The required answer is an exact copy of every entry underneath.

Collected data
_ _ _ _ _ _ _

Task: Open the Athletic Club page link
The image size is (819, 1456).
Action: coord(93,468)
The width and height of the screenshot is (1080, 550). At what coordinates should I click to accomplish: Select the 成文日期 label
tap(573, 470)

_ _ _ _ _ _ _

**Written reply:**
Task: Open the Athletic Club page link
The image size is (819, 1456).
Action: coord(93,468)
The width and height of the screenshot is (1080, 550). At what coordinates should I click to accomplish: Select the 成文日期 label
tap(573, 470)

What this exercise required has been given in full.